The pathophysiology of stent thrombosis involves a complex cascade, with platelets as the central element. When exposed to nonendothelialized metallic struts, platelets adhere through binding of von Willebrand’s factor, glycoprotein (GP) IB, GP-IA/IIA and collagen. Next, activation occurs via the release of vasoactive factors including thrombin, adenosine diphosphate, thromboxane A2, serotonin and CD40L. Subsequently, activated platelets aggregate into a meshwork by GP IIb/IIIa, serotonin and fibrinogen; the resultant platelet plug may then progress to thrombotic stent occlusion.10 At 6 months, pathological specimens demonstrate surface areas of 30 mm2 and 10–15 mm2 for BMS and DES, respectively.3 In one angioscopic series, complete endothelialization was observed in 100% of BMS, but in only a striking 13.3% of DES.11
Clopidogrel resistance is a potential etiology of stent thrombosis. This phenomenon can result from alterations or abnormalities in intestinal absorption or in hepatic conversion to active metabolites. Drug-drug interactions as well as receptor polymorphisms may also contribute.12 Concurrent glycoprotein IIb/IIIa inhibition likely augments the actions of clopidogrel. Gurbel and coinvestigators compared various inflammatory and platelet aggregation parameters in poststent implantation patients who received either clopidogrel alone or combined clopidogrel/eptifibatide. They found marked reductions in platelet aggregation, active glycoprotein IIb/IIIa expression, C-reactive protein and tumor necrosis factor-alpha. Perhaps more importantly, individuals in the combined therapy arm had lower postprocedural levels of cardiac markers.13 In our case, the patient received eptifibatide during the first and fourth infarcts. The second and third presentations, however, were treated unsuccessfully with thrombolytic therapy. Paradoxically, these agents can potentially enhance platelet aggregation.

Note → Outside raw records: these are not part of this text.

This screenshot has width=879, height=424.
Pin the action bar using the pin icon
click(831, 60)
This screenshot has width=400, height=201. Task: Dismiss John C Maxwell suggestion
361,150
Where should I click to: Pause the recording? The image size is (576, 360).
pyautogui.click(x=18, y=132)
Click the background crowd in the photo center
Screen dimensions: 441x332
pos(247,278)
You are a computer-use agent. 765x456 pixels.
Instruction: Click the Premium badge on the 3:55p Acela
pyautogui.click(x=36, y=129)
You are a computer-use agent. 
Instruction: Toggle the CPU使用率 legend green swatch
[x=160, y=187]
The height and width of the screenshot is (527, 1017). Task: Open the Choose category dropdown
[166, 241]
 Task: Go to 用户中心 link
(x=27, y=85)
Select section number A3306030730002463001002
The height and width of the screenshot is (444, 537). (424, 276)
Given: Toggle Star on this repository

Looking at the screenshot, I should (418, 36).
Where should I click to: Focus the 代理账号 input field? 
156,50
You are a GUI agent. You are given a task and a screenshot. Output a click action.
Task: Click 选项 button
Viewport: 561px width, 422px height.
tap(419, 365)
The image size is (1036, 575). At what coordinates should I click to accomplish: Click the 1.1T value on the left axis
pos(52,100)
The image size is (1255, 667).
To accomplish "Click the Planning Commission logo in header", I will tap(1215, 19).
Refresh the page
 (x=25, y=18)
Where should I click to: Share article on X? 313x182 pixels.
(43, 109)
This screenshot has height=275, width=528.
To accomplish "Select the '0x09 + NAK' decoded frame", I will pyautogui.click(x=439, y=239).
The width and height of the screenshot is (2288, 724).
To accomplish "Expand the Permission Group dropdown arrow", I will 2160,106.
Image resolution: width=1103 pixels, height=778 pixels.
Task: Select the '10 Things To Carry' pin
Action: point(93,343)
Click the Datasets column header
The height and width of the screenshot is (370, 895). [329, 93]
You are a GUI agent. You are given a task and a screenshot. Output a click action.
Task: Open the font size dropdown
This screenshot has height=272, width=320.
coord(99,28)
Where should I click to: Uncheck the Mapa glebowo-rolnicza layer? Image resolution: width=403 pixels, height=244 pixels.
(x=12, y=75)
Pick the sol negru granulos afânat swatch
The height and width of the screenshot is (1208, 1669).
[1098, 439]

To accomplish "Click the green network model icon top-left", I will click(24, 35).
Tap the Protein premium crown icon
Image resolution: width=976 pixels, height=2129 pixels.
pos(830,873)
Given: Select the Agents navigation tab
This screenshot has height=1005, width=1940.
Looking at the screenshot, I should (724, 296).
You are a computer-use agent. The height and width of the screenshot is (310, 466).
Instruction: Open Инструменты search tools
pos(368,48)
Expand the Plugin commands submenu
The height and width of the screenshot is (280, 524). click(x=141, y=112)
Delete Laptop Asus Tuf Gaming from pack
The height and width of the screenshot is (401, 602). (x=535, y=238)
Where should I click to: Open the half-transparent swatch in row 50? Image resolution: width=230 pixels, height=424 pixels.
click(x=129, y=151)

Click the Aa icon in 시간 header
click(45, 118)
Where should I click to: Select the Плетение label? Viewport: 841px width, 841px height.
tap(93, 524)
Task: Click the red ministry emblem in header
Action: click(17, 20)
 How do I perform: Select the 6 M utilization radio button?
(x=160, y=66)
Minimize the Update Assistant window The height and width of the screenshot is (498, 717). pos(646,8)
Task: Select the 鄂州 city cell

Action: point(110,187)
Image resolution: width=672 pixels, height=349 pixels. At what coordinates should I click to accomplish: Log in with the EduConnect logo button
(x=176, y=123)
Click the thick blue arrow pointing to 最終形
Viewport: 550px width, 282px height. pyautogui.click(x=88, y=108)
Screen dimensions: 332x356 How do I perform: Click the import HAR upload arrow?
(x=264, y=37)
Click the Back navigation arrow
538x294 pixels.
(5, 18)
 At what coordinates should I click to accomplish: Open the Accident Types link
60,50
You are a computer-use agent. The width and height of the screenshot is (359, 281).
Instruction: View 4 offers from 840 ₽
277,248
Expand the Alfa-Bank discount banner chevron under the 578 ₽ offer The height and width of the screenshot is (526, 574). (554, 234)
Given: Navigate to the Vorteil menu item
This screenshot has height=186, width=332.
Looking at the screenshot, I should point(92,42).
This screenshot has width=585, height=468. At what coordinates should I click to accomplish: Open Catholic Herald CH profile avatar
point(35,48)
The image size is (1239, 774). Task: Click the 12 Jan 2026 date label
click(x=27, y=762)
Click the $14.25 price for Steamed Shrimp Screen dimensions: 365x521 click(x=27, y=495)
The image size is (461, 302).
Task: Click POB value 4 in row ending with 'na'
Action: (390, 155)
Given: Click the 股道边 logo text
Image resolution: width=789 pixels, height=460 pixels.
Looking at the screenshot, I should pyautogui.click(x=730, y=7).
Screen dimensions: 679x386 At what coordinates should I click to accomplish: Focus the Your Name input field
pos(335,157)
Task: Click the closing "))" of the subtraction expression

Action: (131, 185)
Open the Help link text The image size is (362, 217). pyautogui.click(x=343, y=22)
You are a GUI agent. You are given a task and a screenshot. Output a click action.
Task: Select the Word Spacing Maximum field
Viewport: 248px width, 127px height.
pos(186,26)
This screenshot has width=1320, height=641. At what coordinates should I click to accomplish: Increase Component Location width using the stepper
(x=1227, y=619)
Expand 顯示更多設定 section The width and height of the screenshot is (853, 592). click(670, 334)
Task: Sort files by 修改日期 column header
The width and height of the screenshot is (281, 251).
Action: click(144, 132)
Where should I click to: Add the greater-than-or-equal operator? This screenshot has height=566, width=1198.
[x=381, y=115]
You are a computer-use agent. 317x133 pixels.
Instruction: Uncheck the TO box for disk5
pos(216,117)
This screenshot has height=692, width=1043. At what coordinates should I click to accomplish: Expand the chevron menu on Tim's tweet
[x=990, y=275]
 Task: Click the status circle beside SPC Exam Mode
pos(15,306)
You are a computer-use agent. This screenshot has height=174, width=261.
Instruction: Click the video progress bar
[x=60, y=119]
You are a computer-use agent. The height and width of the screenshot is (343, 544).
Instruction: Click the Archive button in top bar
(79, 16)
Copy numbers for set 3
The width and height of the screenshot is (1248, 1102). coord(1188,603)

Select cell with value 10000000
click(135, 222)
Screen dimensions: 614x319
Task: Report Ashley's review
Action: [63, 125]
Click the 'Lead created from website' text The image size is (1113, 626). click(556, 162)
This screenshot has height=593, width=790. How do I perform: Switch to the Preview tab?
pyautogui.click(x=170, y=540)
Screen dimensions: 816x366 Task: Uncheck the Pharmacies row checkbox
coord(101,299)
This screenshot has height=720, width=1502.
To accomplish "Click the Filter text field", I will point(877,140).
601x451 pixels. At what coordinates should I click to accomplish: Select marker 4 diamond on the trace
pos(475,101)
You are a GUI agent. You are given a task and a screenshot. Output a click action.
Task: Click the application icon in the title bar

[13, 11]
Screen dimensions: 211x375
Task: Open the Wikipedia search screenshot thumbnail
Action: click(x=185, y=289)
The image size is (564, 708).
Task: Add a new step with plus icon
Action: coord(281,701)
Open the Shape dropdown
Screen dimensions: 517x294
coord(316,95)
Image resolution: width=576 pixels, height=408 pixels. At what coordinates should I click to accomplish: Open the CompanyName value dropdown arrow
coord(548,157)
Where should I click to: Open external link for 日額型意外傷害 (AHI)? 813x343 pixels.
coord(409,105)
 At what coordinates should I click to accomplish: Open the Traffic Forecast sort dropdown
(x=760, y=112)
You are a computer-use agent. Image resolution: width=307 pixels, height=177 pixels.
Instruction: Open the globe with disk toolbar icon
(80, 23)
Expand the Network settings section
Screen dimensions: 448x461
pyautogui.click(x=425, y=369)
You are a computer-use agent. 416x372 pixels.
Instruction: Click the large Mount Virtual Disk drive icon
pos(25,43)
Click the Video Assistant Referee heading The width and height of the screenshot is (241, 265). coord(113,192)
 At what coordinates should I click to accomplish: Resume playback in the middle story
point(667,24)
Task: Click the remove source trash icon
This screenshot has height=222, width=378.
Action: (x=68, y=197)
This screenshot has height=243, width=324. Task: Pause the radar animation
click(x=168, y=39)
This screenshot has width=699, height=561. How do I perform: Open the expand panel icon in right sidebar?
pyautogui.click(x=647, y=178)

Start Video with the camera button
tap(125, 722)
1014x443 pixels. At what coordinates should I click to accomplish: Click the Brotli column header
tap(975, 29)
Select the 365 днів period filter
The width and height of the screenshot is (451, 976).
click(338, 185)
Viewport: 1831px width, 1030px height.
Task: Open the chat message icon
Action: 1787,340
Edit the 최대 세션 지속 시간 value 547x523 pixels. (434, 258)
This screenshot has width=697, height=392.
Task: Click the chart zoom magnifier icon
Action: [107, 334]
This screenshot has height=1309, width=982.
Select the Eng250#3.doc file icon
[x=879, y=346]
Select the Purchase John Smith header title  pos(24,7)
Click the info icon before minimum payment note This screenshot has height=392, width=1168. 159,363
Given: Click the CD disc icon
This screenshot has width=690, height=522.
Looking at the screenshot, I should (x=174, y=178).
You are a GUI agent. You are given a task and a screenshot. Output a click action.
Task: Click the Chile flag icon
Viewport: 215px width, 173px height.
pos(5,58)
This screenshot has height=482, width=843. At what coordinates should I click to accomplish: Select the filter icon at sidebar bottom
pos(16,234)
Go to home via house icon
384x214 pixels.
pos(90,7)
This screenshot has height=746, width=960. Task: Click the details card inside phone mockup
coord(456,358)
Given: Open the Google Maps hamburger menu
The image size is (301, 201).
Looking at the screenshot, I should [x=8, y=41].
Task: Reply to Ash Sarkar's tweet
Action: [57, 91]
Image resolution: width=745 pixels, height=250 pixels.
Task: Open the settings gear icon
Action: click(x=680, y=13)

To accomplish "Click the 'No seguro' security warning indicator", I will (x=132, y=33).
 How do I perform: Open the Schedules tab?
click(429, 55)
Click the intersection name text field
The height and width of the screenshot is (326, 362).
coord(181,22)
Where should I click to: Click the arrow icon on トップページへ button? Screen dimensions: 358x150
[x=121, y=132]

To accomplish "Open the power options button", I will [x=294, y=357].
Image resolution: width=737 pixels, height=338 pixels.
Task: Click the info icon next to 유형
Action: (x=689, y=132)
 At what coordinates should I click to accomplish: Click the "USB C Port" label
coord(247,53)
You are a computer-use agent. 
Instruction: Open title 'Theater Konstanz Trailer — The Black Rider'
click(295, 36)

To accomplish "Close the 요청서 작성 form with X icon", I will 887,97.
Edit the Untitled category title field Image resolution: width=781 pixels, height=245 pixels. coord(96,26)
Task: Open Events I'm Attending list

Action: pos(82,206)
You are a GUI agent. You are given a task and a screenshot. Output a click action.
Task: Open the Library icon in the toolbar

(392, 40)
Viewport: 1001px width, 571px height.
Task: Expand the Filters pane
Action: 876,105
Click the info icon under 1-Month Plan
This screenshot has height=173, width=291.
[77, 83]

Additionally, allergic reactions may be an underrecognized cause of stent thrombosis and can occur with the antirestenotic agent, the bonding polymer and even the stent metal itself.14 Furthermore, DES-induced negative remodeling creates a gap between the deployed stent and aneurysmal vessel wall, which may act as a nidus for platelet adherence/ activation.15 While reports of DES thrombosis continue to surface, few have been observed while on DAT. Discontinuation of DAT with clopidogrel and ASA has emerged as a reliable predictor of DES thrombosis at any time interval.
As long-term DES follow-up became available, isolated reports of DES-LAST began to surface. Stabile and associates reported 2 cases of DES-LAST at 11 and 12 months postimplantation after DAT cessation. Ironically, in both patients, preexisting BMS in other vessels were widely patent.16 On “Black Sunday” at the 2006 European Society of Cardiology, Camenzind reported a significantly higher 6.3% combined death/MI rate of SES over the 3.9% observed for BMS.17 This announcement further solidified the growing public concern regarding the possibility of increased DESLAST. Additionally, The BASKET-LATE [Basel Stent Kosten Effiktivitats (Basel Stent Cost-Effectiveness) Trial- LATE] trial found an increase in major adverse cardiac events (MACE) from 6–18 months post-DES-implantation, when compared to BMS controls. However, DAT was continued for only 6 months in these patients, and no difference in cumulative MACE was observed, owing to the early (< 6 months) benefit conferred by DES.18
The exact scope and clinical significance of this trend, however, remained unclear. In a large meta-analysis of 9 major DES trials, the Cardiovascular Research Foundation found an 86% decrease in in-stent restenosis (ISR), with no differences in combined death or MI for either SES or PES versus BMS controls. However, there were nonsignificant mortality excesses of 5 versus 0, and 9 versus 2 for SES versus BMS and PES versus BMS, respectively.19 Baim presented data pooled from randomized trials involving 3,445 PES patients, demonstrating a 0.5% increase of LAST over BMS patients (p = 0.02) without increases in MI or in cardiac or noncardiac deaths. He theorized that this small excess was offset by the notable morbidity and mortality benefit from the 10% absolute reduction in reintervention.20 A meta-analysis of all 4 randomized SES trials [RAVEL, SIRIUS, C-SIRIUS (Canadian-SIRIUS), and E-SIRIUS (European-SIRIUS)], however, revealed no significant differences in thrombosis for any time interval, or cumulatively for 4 years.21
Conclusion. Thus, while the DES-LAST controversy continues to flood the media, there has been no reported increase in DES-SAT, as was repeatedly seen in our patient. Several factors may have contributed to this patient’s unfortunate course. First, the stents were of small diameter, a known risk factor for SAT. Since the patient did not follow up with any cardiologist, he was admitted to a different oncall cardiologist during each hospitalization. Thus, regrettably, a comprehensive platelet function evaluation was not performed, and we did not ascertain the degree of platelet inhibition afforded by DAT in this case. Although protein C and S levels were within normal range, these compounds have little impact on platelet activity.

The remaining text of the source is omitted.